▶ _Dataset excerpts_:

[Start of section]

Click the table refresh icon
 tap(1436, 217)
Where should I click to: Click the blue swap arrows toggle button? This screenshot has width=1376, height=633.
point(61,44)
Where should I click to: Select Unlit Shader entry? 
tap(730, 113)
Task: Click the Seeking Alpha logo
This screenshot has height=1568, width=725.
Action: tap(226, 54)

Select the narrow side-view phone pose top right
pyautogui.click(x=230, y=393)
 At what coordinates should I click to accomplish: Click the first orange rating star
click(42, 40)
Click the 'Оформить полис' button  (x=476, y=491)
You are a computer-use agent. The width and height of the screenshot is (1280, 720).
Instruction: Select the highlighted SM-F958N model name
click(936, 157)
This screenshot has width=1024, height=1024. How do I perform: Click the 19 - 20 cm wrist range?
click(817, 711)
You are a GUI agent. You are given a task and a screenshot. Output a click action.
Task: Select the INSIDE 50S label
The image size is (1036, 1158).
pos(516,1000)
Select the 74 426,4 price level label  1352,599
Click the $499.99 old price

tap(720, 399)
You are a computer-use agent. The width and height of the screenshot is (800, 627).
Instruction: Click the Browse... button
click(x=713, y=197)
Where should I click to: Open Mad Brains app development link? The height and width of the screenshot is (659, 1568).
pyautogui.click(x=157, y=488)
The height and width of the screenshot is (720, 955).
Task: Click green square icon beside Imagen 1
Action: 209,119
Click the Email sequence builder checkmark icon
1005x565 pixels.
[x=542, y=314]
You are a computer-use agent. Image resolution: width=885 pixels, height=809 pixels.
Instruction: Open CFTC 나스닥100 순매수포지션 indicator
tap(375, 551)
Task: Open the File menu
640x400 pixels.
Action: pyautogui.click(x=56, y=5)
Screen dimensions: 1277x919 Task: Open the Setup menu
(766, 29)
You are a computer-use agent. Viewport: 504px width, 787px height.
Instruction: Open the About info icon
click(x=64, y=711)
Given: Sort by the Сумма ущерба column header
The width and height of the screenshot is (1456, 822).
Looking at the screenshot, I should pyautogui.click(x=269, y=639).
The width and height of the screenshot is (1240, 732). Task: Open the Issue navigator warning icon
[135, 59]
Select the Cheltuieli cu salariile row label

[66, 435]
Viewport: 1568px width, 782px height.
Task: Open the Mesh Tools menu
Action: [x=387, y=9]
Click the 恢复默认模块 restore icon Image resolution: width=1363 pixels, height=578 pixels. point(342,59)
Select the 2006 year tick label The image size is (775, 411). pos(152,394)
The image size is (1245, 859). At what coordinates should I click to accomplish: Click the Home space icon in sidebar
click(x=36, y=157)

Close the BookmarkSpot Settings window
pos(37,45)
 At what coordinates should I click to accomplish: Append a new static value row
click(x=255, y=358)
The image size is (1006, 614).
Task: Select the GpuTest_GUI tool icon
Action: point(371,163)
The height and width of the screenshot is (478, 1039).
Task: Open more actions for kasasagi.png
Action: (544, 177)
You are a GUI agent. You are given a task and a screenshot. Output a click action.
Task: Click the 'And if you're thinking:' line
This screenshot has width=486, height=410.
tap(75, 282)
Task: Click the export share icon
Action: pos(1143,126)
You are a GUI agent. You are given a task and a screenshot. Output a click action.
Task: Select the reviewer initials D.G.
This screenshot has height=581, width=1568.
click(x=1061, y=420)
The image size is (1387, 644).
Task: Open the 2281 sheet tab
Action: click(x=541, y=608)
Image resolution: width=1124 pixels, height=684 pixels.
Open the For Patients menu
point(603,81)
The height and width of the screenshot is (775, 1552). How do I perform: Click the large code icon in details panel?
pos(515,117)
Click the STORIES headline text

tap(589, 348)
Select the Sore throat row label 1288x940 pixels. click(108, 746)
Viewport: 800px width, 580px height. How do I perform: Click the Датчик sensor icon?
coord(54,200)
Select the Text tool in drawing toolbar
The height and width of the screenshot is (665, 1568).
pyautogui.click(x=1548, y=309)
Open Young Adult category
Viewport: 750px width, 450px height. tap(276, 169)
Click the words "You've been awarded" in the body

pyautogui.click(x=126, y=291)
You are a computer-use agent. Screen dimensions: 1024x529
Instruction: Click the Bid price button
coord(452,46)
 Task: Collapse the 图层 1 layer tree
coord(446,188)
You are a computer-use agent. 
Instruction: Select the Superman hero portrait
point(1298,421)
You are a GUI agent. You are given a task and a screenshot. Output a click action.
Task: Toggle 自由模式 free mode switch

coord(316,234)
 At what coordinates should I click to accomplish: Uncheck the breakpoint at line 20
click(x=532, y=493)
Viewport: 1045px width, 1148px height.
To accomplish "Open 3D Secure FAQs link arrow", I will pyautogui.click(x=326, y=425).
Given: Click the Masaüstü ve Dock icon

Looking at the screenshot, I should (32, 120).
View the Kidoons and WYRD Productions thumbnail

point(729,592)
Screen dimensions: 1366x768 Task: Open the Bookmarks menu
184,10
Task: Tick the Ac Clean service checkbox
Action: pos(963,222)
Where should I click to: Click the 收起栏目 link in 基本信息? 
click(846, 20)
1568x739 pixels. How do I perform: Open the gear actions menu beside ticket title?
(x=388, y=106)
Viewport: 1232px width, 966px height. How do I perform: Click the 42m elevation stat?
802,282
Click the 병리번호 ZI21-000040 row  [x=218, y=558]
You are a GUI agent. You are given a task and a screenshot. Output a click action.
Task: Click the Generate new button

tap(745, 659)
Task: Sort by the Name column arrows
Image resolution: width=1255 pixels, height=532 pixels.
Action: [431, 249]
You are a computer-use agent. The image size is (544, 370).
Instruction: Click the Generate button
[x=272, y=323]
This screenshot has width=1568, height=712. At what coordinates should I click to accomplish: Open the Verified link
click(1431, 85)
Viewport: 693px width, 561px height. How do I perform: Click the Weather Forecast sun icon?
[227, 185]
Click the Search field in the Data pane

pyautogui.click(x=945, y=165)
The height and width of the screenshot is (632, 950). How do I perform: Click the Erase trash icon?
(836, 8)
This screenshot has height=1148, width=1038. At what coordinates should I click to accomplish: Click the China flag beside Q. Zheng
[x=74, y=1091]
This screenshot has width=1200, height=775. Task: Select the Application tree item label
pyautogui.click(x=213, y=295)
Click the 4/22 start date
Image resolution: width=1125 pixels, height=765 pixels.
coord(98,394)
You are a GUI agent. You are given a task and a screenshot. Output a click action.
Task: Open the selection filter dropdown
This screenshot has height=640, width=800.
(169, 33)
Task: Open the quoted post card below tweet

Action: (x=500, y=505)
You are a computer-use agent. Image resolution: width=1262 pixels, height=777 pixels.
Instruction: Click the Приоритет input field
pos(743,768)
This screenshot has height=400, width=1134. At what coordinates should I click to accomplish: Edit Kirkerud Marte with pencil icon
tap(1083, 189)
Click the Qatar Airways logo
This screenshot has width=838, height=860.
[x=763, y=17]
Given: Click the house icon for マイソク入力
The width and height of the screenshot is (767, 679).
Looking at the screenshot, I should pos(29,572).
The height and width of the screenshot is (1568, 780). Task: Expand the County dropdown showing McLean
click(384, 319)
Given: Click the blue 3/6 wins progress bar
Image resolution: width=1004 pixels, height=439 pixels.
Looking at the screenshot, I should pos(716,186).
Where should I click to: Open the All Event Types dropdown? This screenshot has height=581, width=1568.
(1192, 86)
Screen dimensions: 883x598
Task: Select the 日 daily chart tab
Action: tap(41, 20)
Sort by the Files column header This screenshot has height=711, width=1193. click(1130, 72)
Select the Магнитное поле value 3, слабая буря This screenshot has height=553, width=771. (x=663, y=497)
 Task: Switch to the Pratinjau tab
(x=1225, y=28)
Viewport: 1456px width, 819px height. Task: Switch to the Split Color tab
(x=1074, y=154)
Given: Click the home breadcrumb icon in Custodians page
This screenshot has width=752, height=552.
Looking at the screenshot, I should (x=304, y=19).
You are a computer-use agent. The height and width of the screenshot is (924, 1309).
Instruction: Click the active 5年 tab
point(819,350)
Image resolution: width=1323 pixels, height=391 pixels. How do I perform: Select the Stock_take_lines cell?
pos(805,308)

[End of section]

▶ _Activity_: Where in the records does the string "header" appear? Copy every line that has it.

▶ _Exercise answer_:
Given: Sort by the Сумма ущерба column header
Sort by the Files column header This screenshot has height=711, width=1193. click(1130, 72)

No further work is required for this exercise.